##### Data excerpts #####

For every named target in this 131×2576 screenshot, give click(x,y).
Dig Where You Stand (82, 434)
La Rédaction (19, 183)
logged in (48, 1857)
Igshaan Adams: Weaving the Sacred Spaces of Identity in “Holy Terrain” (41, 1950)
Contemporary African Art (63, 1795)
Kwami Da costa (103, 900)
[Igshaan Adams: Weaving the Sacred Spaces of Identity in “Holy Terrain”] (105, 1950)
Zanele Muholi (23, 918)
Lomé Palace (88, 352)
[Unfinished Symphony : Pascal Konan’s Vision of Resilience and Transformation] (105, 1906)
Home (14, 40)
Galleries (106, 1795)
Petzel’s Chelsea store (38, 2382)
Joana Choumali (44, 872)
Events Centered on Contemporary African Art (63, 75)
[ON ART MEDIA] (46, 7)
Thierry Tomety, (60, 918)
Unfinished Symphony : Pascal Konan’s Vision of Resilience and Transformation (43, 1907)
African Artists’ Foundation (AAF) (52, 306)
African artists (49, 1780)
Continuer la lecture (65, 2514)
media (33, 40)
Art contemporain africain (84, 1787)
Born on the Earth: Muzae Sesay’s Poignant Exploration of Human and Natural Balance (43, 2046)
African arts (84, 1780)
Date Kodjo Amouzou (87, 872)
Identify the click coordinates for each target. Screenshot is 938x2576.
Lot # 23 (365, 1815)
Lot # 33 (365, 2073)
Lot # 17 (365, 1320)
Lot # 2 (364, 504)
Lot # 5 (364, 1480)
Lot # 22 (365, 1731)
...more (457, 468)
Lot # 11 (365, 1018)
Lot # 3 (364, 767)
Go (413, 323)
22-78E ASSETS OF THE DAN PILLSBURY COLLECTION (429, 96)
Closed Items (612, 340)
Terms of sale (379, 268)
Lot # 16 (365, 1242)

#####

> _Aim of the task_
Stop after the line containing "Kwami Da costa (103, 900)": print exactly the lines from the start of the entries above up to it, that line included.

> _Written response_
For every named target in this 131×2576 screenshot, give click(x,y).
Dig Where You Stand (82, 434)
La Rédaction (19, 183)
logged in (48, 1857)
Igshaan Adams: Weaving the Sacred Spaces of Identity in “Holy Terrain” (41, 1950)
Contemporary African Art (63, 1795)
Kwami Da costa (103, 900)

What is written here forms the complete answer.